#### Extracted text

0

I have a Dataset that I wish to convert to a type-dataset where the type is a case class having Option for several parameters. For example using spark shell I create a case class, a encoder and (raw) Dataset:

case class Analogue(id: Long, t1: Option[Double] = None, t2: Option[Double] = None)
val df = Seq((1, 34.0), (2,3.4)).toDF("id", "t1")
implicit val analogueChannelEncoder: Encoder[Analogue] = Encoders.product[Analogue]

I want to create a Dataset<Analogue> from df so I try:

df.as(analogueChannelEncoder)

But this results in the error:

org.apache.spark.sql.AnalysisException: cannot resolve '`t2`' given input columns: [id, t1];

Looking at the schemas of df and analogueChannelEncoder the difference is apparent:

scala> df.schema
res3: org.apache.spark.sql.types.StructType = StructType(StructField(id,IntegerType,false), StructField(t1,DoubleType,false))

scala> analogueChannelEncoder.schema
res4: org.apache.spark.sql.types.StructType = StructType(StructField(id,LongType,false), StructField(t1,DoubleType,true), StructField(t2,DoubleType,true))

I have seen this answer but this will not work for me as my Dataset is assembled and is not a straight-forward load from a data source

How can I cast my untyped Dataset<Row> to Dataset<Analogue>?

D-Dᴙum
  • 7,689
  • 8
  • 58
  • 97

2 Answers2

1

Your case class

  case class Analogue(id: Long, t1: Option[Double] = None, t2: Option[Double] = None)

########
#### Data excerpts

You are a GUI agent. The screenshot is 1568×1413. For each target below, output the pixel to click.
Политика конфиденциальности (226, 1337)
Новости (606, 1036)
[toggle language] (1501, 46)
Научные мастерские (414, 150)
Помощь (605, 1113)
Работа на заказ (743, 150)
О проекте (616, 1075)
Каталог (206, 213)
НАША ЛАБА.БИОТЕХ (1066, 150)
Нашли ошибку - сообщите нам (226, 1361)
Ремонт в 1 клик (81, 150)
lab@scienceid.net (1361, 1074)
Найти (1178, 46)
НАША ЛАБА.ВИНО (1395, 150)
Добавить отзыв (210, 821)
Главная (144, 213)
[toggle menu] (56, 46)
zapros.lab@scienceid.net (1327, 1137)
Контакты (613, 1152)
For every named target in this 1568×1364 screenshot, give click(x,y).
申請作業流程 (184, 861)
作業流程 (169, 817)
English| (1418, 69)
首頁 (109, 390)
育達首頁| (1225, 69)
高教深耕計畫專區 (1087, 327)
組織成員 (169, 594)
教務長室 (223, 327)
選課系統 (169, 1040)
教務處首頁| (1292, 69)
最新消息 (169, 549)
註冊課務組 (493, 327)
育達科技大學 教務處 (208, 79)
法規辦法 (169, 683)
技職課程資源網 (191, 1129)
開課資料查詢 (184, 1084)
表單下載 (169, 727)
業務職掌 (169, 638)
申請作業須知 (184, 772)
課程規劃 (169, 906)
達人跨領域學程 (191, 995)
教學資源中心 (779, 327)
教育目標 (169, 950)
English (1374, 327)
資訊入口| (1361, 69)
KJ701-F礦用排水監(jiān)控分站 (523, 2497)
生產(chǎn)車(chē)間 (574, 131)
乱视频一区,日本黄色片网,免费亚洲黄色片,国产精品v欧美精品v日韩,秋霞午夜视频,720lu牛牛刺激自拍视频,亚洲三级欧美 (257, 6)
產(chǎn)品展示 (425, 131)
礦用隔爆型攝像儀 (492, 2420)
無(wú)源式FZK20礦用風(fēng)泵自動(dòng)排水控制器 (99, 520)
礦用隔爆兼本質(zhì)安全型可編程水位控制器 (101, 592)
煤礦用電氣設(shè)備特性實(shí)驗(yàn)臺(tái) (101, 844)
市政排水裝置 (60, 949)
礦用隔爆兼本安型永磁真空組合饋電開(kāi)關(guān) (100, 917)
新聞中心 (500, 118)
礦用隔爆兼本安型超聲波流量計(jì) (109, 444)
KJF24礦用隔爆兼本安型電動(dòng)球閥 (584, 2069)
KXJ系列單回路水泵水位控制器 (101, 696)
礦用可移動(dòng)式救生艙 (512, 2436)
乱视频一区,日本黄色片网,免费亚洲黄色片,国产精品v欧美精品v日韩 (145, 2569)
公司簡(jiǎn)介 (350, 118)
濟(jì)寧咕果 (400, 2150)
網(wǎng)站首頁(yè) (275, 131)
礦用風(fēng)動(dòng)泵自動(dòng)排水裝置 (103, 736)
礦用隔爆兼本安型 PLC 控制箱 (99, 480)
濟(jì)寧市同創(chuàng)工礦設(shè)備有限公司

########

Exercises →
- 1) In the Spark Dataset thread, what type does df.schema show for the id column?
- 2) Write a continuation of the Spark Dataset thread, picking up after its last line.

Responses by task →
- 1) IntegerType

- 2)
your conversion code ...

 val encoderSchema = Encoders.product[Analogue].schema
  val df1: Dataset[Row] = spark.createDataset(Seq((1, 34.0), (2, 3.4))).map(x => Analogue(x._1, Option(x._2), None))
    .toDF("id", "t1", "t2")
  df1.show

  df1.printSchema()
  encoderSchema.printTreeString()

Result :

+---+----+----+
| id|  t1|  t2|
+---+----+----+
|  1|34.0|null|
|  2| 3.4|null|
+---+----+----+

root
 |-- id: long (nullable = false)
 |-- t1: double (nullable = true)
 |-- t2: double (nullable = true)

root
 |-- id: long (nullable = false)
 |-- t1: double (nullable = true)
 |-- t2: double (nullable = true)

Update (increased more columns in the case class which are options) :

I am assuming that your case class has many fields (for example 5 fields ) if the option values are none then ... it works like below...

Below is the example


  case class Analogue(id: Long, t1: Option[Double] = None, t2: Option[Double] = None, t3: Option[Double] = None, t4: Option[Double] = None, t5: Option[Double] = None)



  val encoderSchema = Encoders.product[Analogue].schema
  println(encoderSchema.toSeq)
  val df1 = spark.createDataset(Seq((1, 34.0), (2, 3.4)))
    .map(x => Analogue(x._1, Option(x._2)))
     .as[Analogue].toDF()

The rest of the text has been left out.